> **EXERCISE AIM**: Swap every "sidebar" in the records below for "side panel", and reproduce the lines with nothing else altered.

(Data on locating visible targets)

-=-=-=-=-

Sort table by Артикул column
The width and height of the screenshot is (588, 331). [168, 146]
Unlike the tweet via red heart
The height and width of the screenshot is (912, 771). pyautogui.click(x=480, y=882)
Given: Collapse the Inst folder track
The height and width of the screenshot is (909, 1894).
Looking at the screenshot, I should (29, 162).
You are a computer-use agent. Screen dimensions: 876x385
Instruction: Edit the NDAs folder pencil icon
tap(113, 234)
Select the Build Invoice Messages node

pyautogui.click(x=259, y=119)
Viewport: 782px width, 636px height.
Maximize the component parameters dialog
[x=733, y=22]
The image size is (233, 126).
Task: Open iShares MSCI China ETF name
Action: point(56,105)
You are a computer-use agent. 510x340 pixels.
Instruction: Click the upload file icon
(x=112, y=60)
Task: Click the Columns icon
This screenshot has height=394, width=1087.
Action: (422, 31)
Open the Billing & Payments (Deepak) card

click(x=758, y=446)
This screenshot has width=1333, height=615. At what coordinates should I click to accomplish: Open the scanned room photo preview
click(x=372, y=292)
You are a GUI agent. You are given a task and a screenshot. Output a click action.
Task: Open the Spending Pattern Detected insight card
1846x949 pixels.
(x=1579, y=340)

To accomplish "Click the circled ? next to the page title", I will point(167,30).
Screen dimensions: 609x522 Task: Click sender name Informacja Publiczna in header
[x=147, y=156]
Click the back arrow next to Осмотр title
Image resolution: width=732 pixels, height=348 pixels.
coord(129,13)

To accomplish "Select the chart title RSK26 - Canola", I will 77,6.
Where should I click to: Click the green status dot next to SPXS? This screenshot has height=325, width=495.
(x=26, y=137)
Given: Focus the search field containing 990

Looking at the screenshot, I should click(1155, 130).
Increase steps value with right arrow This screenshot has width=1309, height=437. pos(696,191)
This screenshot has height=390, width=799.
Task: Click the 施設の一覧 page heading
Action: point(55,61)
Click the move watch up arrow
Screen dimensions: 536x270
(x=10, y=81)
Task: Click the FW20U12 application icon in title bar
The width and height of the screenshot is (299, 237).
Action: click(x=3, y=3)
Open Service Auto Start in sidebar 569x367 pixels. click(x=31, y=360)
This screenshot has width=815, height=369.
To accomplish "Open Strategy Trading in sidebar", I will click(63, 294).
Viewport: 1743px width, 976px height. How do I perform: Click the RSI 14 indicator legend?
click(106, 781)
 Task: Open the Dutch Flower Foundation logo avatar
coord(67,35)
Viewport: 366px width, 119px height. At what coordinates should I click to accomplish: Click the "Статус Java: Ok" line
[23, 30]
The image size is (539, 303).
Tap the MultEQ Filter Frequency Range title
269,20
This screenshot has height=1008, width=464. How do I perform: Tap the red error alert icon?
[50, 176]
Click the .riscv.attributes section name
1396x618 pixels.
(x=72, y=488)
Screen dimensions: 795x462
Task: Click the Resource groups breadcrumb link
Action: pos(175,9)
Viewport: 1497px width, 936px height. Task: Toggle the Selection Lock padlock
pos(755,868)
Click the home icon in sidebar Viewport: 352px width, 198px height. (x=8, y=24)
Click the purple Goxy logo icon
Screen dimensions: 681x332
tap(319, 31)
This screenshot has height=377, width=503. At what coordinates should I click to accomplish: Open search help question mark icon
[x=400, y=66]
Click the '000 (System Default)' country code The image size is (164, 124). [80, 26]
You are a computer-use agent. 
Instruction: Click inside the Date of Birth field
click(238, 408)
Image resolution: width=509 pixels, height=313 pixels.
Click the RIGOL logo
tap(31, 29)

-=-=-=-=-

> **RESULT FOR THIS TASK**:
Sort table by Артикул column
The width and height of the screenshot is (588, 331). [168, 146]
Unlike the tweet via red heart
The height and width of the screenshot is (912, 771). pyautogui.click(x=480, y=882)
Given: Collapse the Inst folder track
The height and width of the screenshot is (909, 1894).
Looking at the screenshot, I should (29, 162).
You are a computer-use agent. Screen dimensions: 876x385
Instruction: Edit the NDAs folder pencil icon
tap(113, 234)
Select the Build Invoice Messages node

pyautogui.click(x=259, y=119)
Viewport: 782px width, 636px height.
Maximize the component parameters dialog
[x=733, y=22]
The image size is (233, 126).
Task: Open iShares MSCI China ETF name
Action: point(56,105)
You are a computer-use agent. 510x340 pixels.
Instruction: Click the upload file icon
(x=112, y=60)
Task: Click the Columns icon
This screenshot has height=394, width=1087.
Action: (422, 31)
Open the Billing & Payments (Deepak) card

click(x=758, y=446)
This screenshot has width=1333, height=615. At what coordinates should I click to accomplish: Open the scanned room photo preview
click(x=372, y=292)
You are a GUI agent. You are given a task and a screenshot. Output a click action.
Task: Open the Spending Pattern Detected insight card
1846x949 pixels.
(x=1579, y=340)

To accomplish "Click the circled ? next to the page title", I will point(167,30).
Screen dimensions: 609x522 Task: Click sender name Informacja Publiczna in header
[x=147, y=156]
Click the back arrow next to Осмотр title
Image resolution: width=732 pixels, height=348 pixels.
coord(129,13)

To accomplish "Select the chart title RSK26 - Canola", I will 77,6.
Where should I click to: Click the green status dot next to SPXS? This screenshot has height=325, width=495.
(x=26, y=137)
Given: Focus the search field containing 990

Looking at the screenshot, I should click(1155, 130).
Increase steps value with right arrow This screenshot has width=1309, height=437. pos(696,191)
This screenshot has height=390, width=799.
Task: Click the 施設の一覧 page heading
Action: point(55,61)
Click the move watch up arrow
Screen dimensions: 536x270
(x=10, y=81)
Task: Click the FW20U12 application icon in title bar
The width and height of the screenshot is (299, 237).
Action: click(x=3, y=3)
Open Service Auto Start in side panel 569x367 pixels. click(x=31, y=360)
This screenshot has width=815, height=369.
To accomplish "Open Strategy Trading in side panel", I will click(63, 294).
Viewport: 1743px width, 976px height. How do I perform: Click the RSI 14 indicator legend?
click(106, 781)
 Task: Open the Dutch Flower Foundation logo avatar
coord(67,35)
Viewport: 366px width, 119px height. At what coordinates should I click to accomplish: Click the "Статус Java: Ok" line
[23, 30]
The image size is (539, 303).
Tap the MultEQ Filter Frequency Range title
269,20
This screenshot has height=1008, width=464. How do I perform: Tap the red error alert icon?
[50, 176]
Click the .riscv.attributes section name
1396x618 pixels.
(x=72, y=488)
Screen dimensions: 795x462
Task: Click the Resource groups breadcrumb link
Action: pos(175,9)
Viewport: 1497px width, 936px height. Task: Toggle the Selection Lock padlock
pos(755,868)
Click the home icon in side panel Viewport: 352px width, 198px height. (x=8, y=24)
Click the purple Goxy logo icon
Screen dimensions: 681x332
tap(319, 31)
This screenshot has height=377, width=503. At what coordinates should I click to accomplish: Open search help question mark icon
[x=400, y=66]
Click the '000 (System Default)' country code The image size is (164, 124). [80, 26]
You are a computer-use agent. 
Instruction: Click inside the Date of Birth field
click(238, 408)
Image resolution: width=509 pixels, height=313 pixels.
Click the RIGOL logo
tap(31, 29)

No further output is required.